*TASK*:
Reproduce word for word the lines between the one containing "This screenshot has height=657, width=942." and the end of the entries below, both inclusive; leave out pictures.

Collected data
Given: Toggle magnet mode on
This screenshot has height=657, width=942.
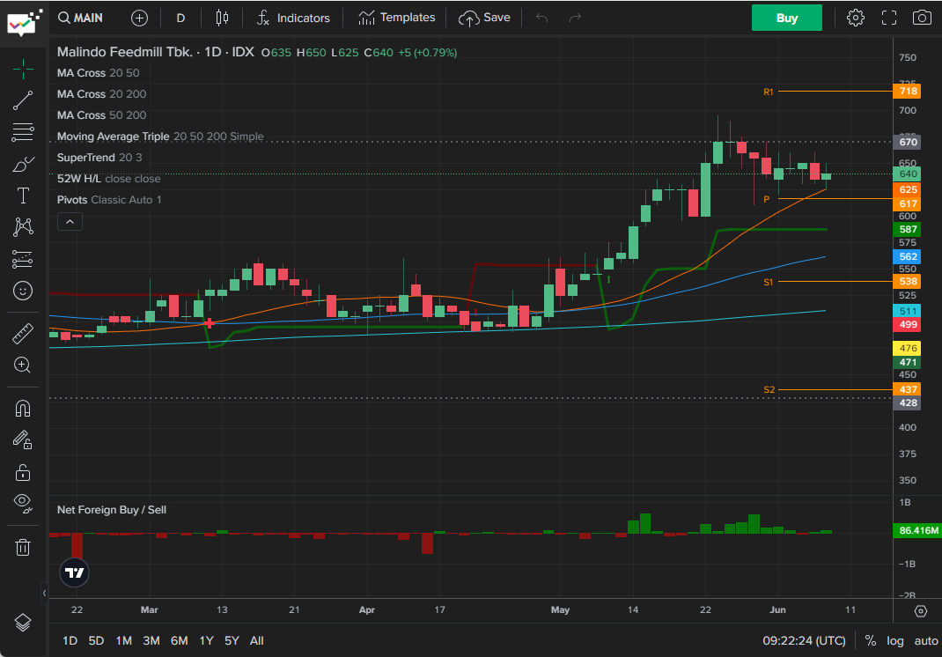Looking at the screenshot, I should click(23, 409).
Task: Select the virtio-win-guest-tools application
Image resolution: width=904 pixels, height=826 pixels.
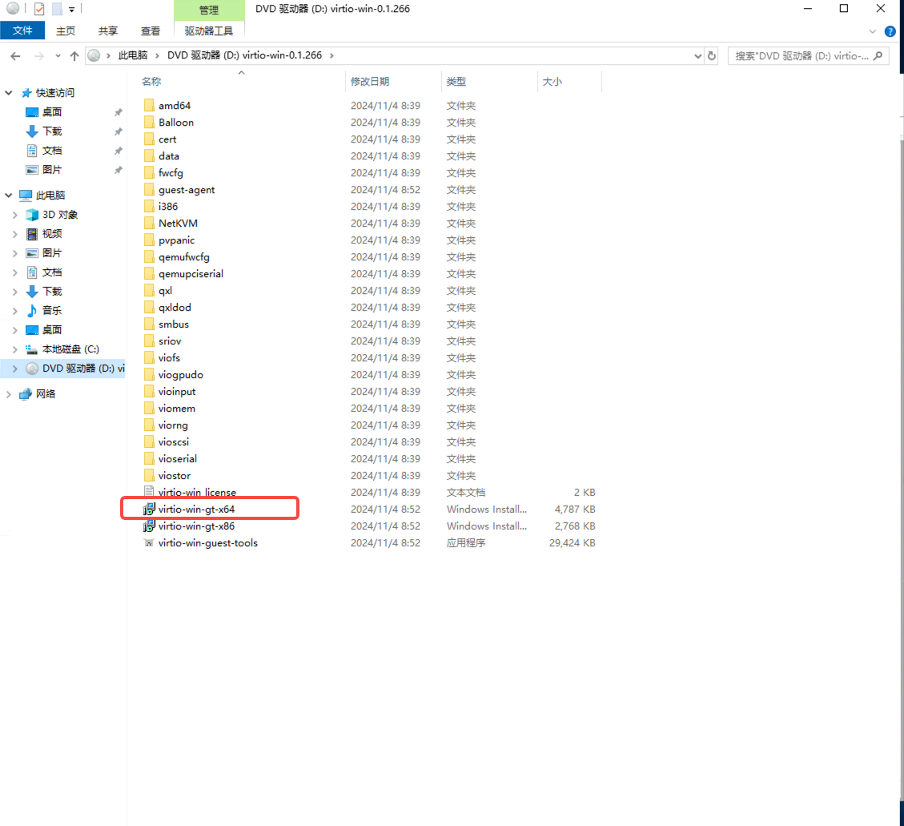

*ANSWER TO THE PROBLEM*:
This screenshot has height=657, width=942.
Looking at the screenshot, I should click(23, 409).
Task: Select the virtio-win-guest-tools application
Image resolution: width=904 pixels, height=826 pixels.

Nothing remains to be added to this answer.